[发明专利]一种短片段核酸链检测方法和预扩增方法

权利要求书

1.一种短片段核酸链检测方法，该方法包括反转录步骤和核酸扩增步骤，其特征是，反转录时通过TSO序列模板转换加长目标序列5’端，通过反转录引物识别目标序列并加长目标序列3’端，从而加长了检测模板的两端能够用来设计专一性引物的序列长度；核酸扩增时为反转录产物设计5’和3’专一性引物，5’专一性引物跨越TSO序列和目标序列衔接部分，3’专一性引物跨越目标序列和反转录引物衔接部分。

2.根据权利要求1所述的检测方法，其中，反转录引物为茎环结构或线性结构，长度大于15个碱基，其3’端引入与目标序列互补的4-8个碱基，另外，目标序列5’端通过具有模板转换特性的反转录酶引入一种6个碱基以上的人工合成TSO序列。

3.根据权利要求2所述的检测方法，其中，反转录引物的3’端引入与目标序列互补的6-8个碱基。

4.根据权利要求1-3中任一项所述的检测方法，其中，TSO序列其5’末端包括一个可避免多次模板转换的终止基团；3’末端为若干个G碱基。

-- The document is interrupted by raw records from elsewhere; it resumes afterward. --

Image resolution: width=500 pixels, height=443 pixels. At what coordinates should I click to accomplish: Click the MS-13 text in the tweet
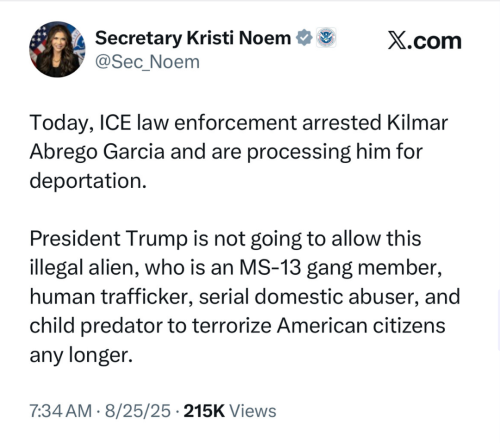tap(270, 267)
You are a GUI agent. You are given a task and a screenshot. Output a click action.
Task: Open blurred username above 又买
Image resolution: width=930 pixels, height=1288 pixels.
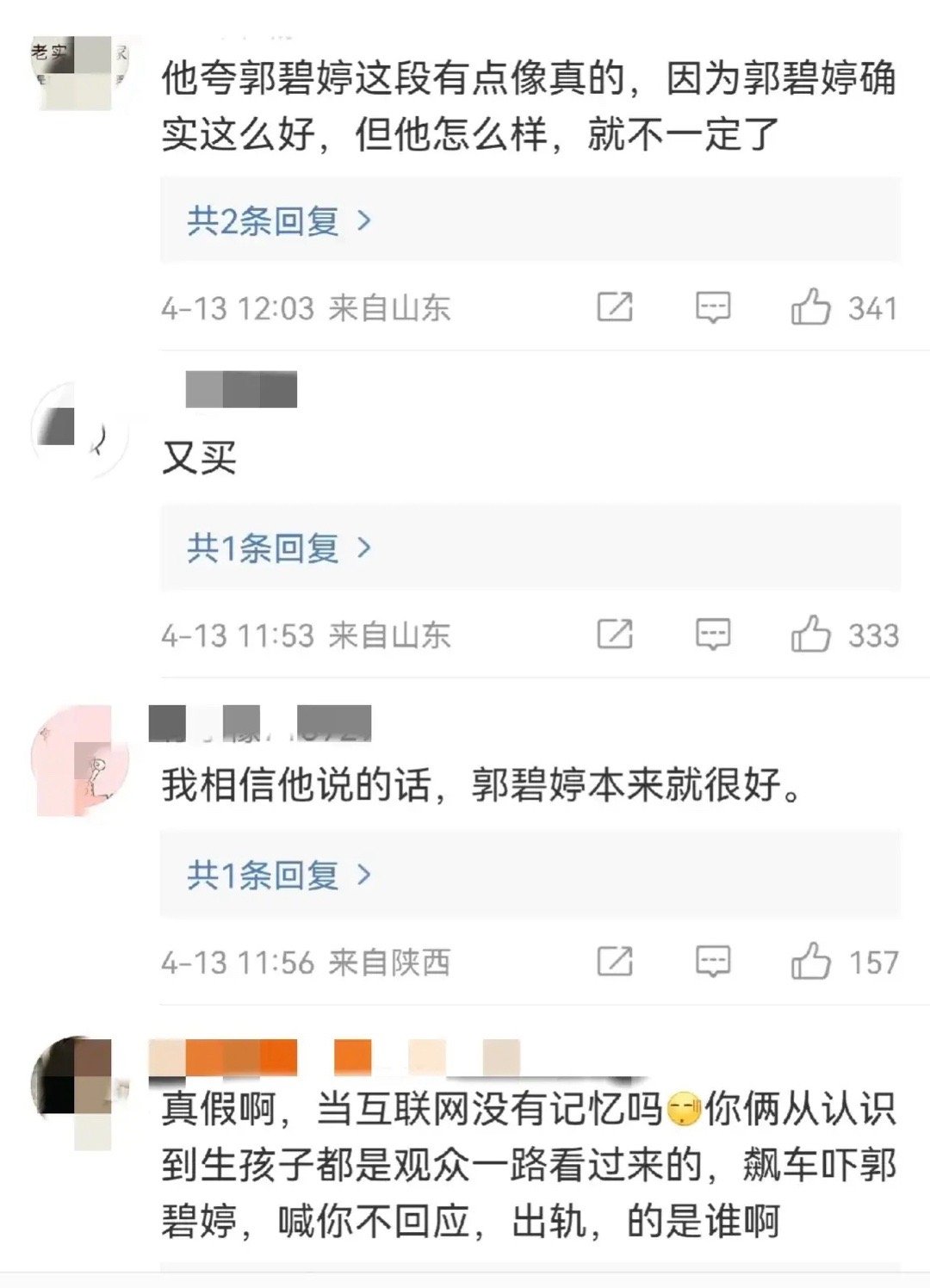pyautogui.click(x=241, y=389)
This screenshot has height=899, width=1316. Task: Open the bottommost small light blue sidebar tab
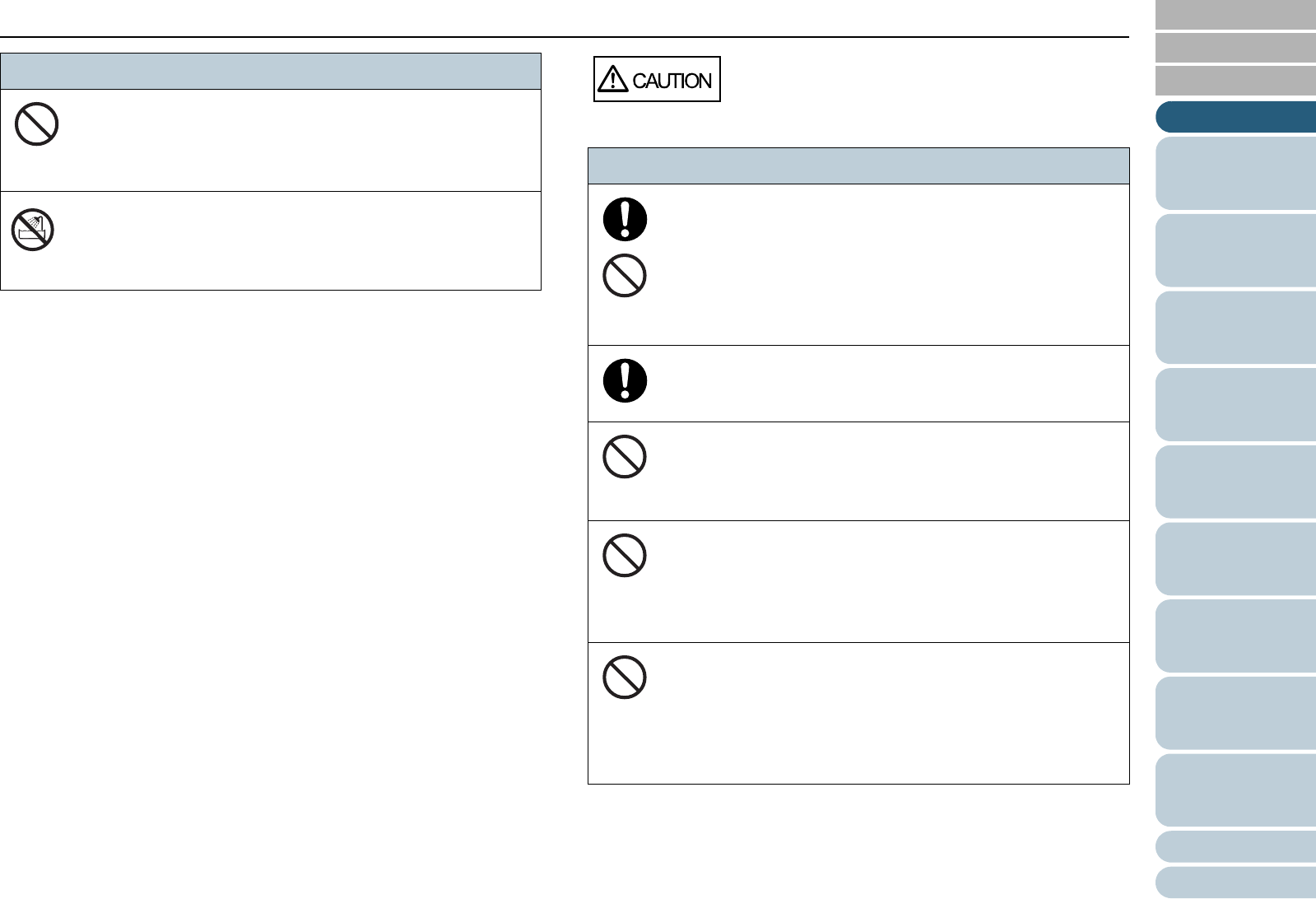[x=1235, y=882]
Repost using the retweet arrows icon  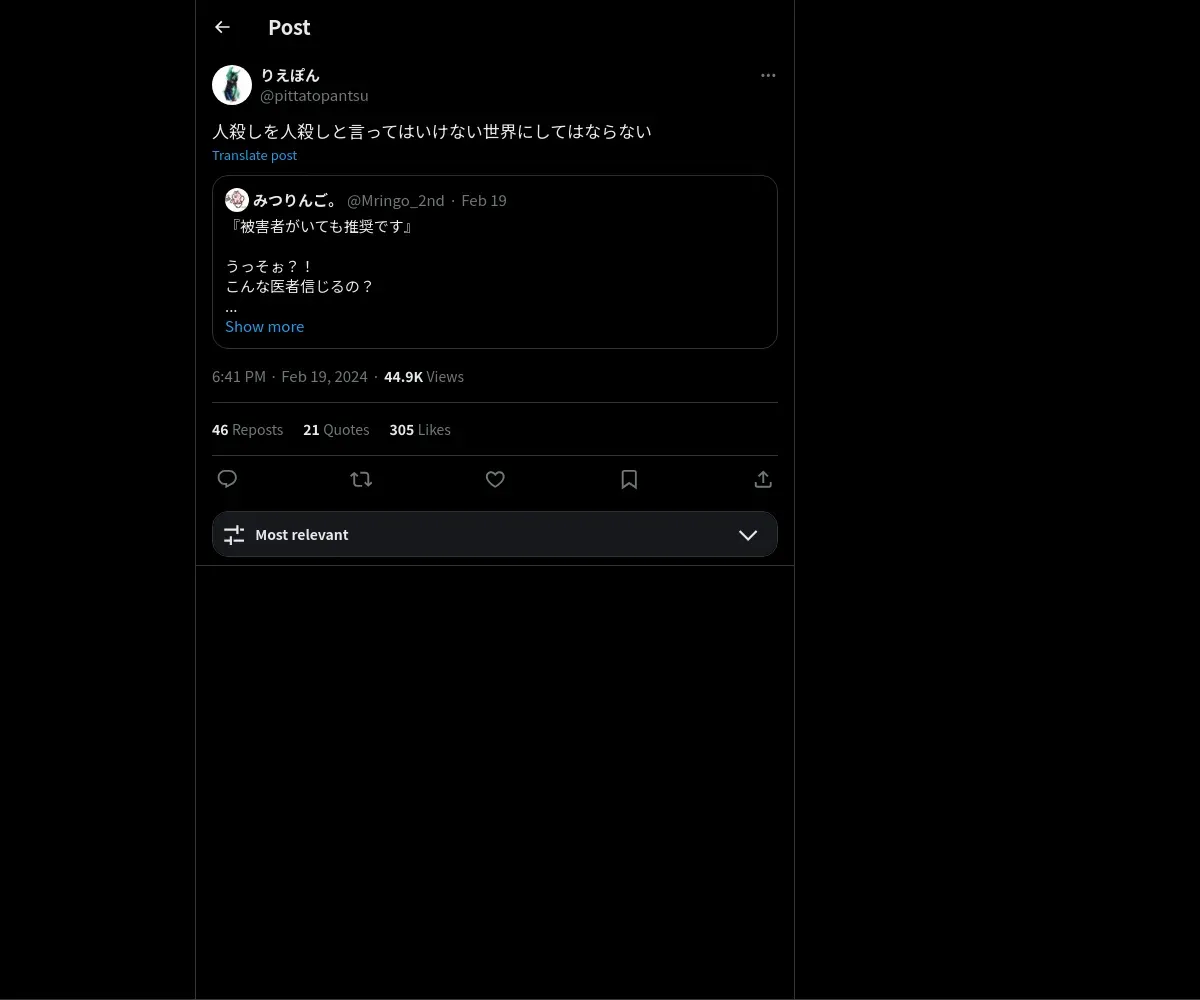coord(361,479)
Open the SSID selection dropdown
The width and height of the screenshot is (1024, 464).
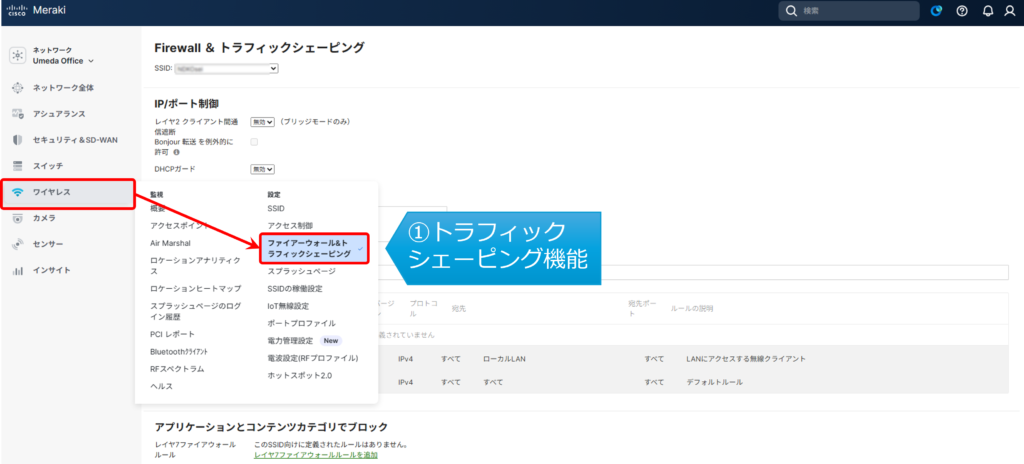coord(226,68)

5.根据权利要求4所述的检测方法，其中，终止基团为生物素。

6.根据权利要求4所述的检测方法，其中，TSO序列引入修饰碱基LNA。

7.一种短片段核糖核酸链检测方法，包括以下步骤：

第一步：提取样本RNA或裂解样本；

第二步：样本RNA反转录，所使用的反转录组分包括适当浓度的茎环结构或线性反转录引物，其3’端有4-8个碱基与目标序列互补、TSO序列：6个碱基以上的TSO序列、具有模板转换特性的反转录酶、含或不含dUTP的dNTP、RNA酶抑制剂、缓冲液；

第三步：cDNA扩增，所使用的cDNA扩增组分包括适当浓度的成对专一性引物、第二步反转录产物、DNA聚合酶、含或不含dUTP的dNTP、镁离子、缓冲液，其中所述专一性引物对应目标序列反转录产物，5’专一性引物跨越TSO序列和目标序列衔接部分，3’专一性引物跨越目标序列和反转录引物衔接部分。

8.根据权利要求7所述的检测方法，其中，TSO序列其5’末端包括一个可避免多次模板转换的终止基团；3’末端为若干个G碱基。

9.根据权利要求7或8所述的检测方法，其中，TSO序列5’末端包括一个生物素基团。

10.根据权利要求9所述的检测方法，其中，TSO序列引入修饰碱基LNA。

11.根据权利要求7所述的检测方法，其中，反转录步骤在反转录引物上引入dU，反转录后添加UNG酶裂解反转录引物。

12.根据权利要求7所述的检测方法，其中，采用一个兼具模板转换、反转录和DNA聚合酶特性的酶或将反转录酶和DNA聚合酶混合在一个体系中，第二步反转录和第三步cDNA扩增在同一个体系、同一步反应内进行。

13.一种短片段脱氧核糖核酸链(DNA)检测方法，包括以下步骤：

第一步：提取样本DNA或裂解样本；

第二步：样本DNA预扩增，所使用的扩增组分包括适当浓度的一个或多个预扩增引物：3’端有4-8个碱基与目标DNA的一条链互补、TSO序列：6个碱基以上的TSO序列、具有模板转换特性的DNA聚合酶、含或不含dUTP的dNTP、缓冲液；

第三步：样本DNA正式扩增，所使用的DNA扩增组分包括适当浓度的一对或多对专一性引物、第二步预扩增产物、DNA聚合酶、含或不含dUTP的dNTP、镁离子、缓冲液，其中所述专一性引物对应预扩增产物，5’专一性引物跨越TSO序列和目标序列衔接部分，3’专一性引物跨越目标序列和预扩增引物衔接部分。